# 69' Console chrome trim around wood grain?



## jimchevy (Dec 29, 2011)

My chrome on my shifter plate and the top of the console is not perfect and I'd like to replace it if possible. I've seen the woodgrain decals being sold for the top of the console but I haven't seen the chrome around it. Is it being reproduced?? Thanks


----------



## Rukee (Feb 8, 2007)

I would call ThePartsPlaceInc dot com and ask them.


----------



## ALKYGTO (Mar 29, 2010)

Jimchevy, I think you'll find that most (not all!) repro stuff is inferior to the OEM in either fit, quality, or details and typically are made offshore.

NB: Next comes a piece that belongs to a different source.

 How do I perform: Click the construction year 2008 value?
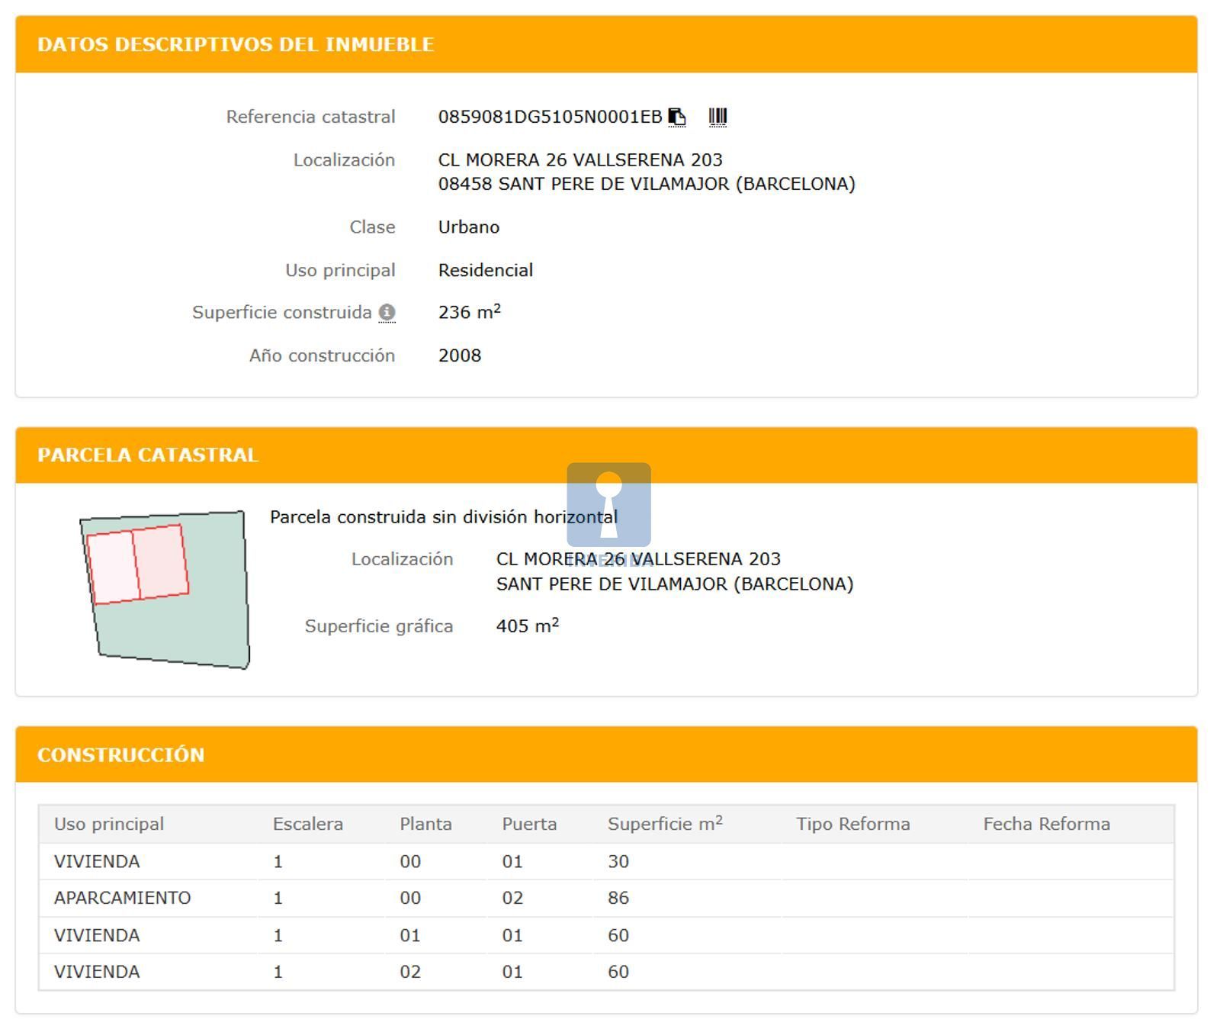[459, 355]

I would recommend replating your original piece, a competent plater would be able to assess the condition of your original to tell you if he could do the plating and give you an estimate. :cheers


----------



## BearGFR (Aug 25, 2008)

ALKYGTO said:


> Jimchevy, I think you'll find that most (not all!) repro stuff is inferior to the OEM in either fit, quality, or details and typically are made offshore.
> 
> I would recommend replating your original piece, a competent plater would be able to assess the condition of your original to tell you if he could do the plating and give you an estimate. :cheers


:agree If it's salvageable at all...

Bear


----------



## jimchevy (Dec 29, 2011)

I'll post pics soon of my console and see what you think. I got my Parts Place woodgrain decals today and they look really dark compared to my originals.


----------



## jimchevy (Dec 29, 2011)

Here are a few pics. You can see how much lighter my original wood grain is compared to the new stuff. My chrome is pitted and I'll look around online for a quality shop.


----------



## Instg8ter (Sep 28, 2010)

Clean and polish it up, you may be surprised....chrome is expensive!!! Once it's shining your eye will miss a lot of the flaws and peppering. Your existing vinyl is worn and faded, if it were me i would do a real wood inlay, Uncle Eric had a beautiful burled inlay made for his dash...I myself do not discount a car for minor flaws in 45 year old chrome but applaud it for being "born with" the trim, like the patina on an antique gun or tiffany lamp over restoration would destroy their value.

Before










After


----------



## jimchevy (Dec 29, 2011)

Nice job!:cool


----------



## Rukee (Feb 8, 2007)

:agree wouldn't mind a detailed step by step you used to get those results!!


----------